Tuesday, December 21, 2010

2nd verse: same as the first

So here I am gearing up to teach consumer health for the first time at TWU. Last semester it was intro to health science librarianship, and I found myself a bit adrift, but having to be ok with that. If I am to walk the walk, what I teach must be transparent and participatory, should be integrated with ideas of evidence-based practice. What does that mean?
  • not making truth claims
  • being ready to be wrong
  • being ready to be unsure
  • being ready to base my work and claims on best practices
  • being capable and willing to assess outcomes, acknowledging my own tendency to bias
There is no comfort-space here in health science librarianship. We don't know where we're going but past the uncertainty, there is (I feel it!) opportunity. Reading Patricia Anderson's 'lessons learned' post, in which she assembles the results of a lively, ongoing conversation taking place weekly via tweet, the open door is visible. There are permeable barriers between health professionals and health consumers and health science librarians. There is, as there was with Second Life, a tendency for those uninvolved to brush away excited claims from new frontier explorers. There is, as with calls for our involvement in new ways such as informationists, a lack of evidence to support such excursions - twinned with a recognition by those involved that this matters.
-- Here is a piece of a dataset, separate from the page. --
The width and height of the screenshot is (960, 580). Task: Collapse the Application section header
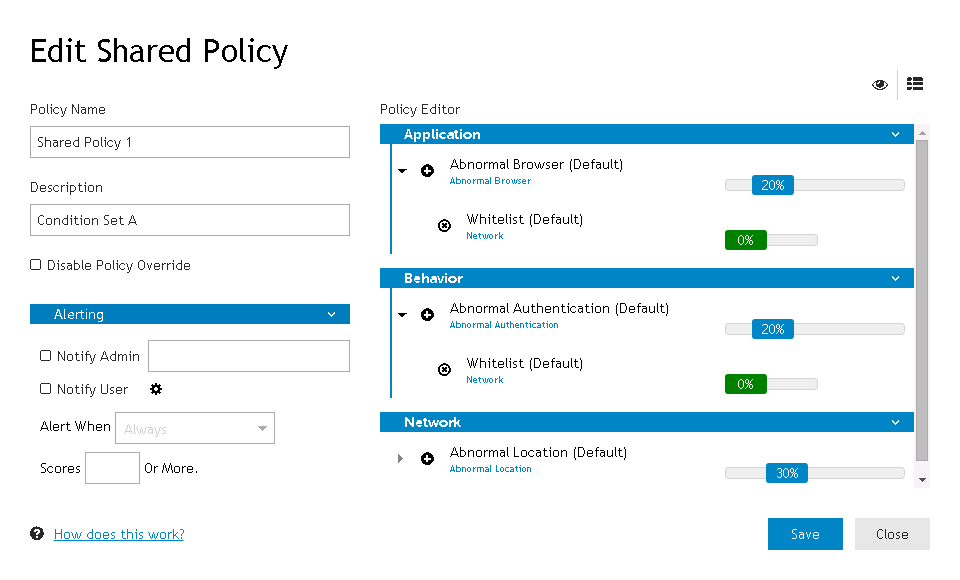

I wonder how to provide glimpses of the possible to aspirant health information professionals when it is anything but clear to me. Is what I need try to convey the uncertainty and the excitement? When new students ask, where is health science librarianship headed - how can I say I know (and give false comfort), when I do not (and still, find challenge as I have for several decades)?  It has to come from honesty and transparency, presenting myself as a learner too. As I am.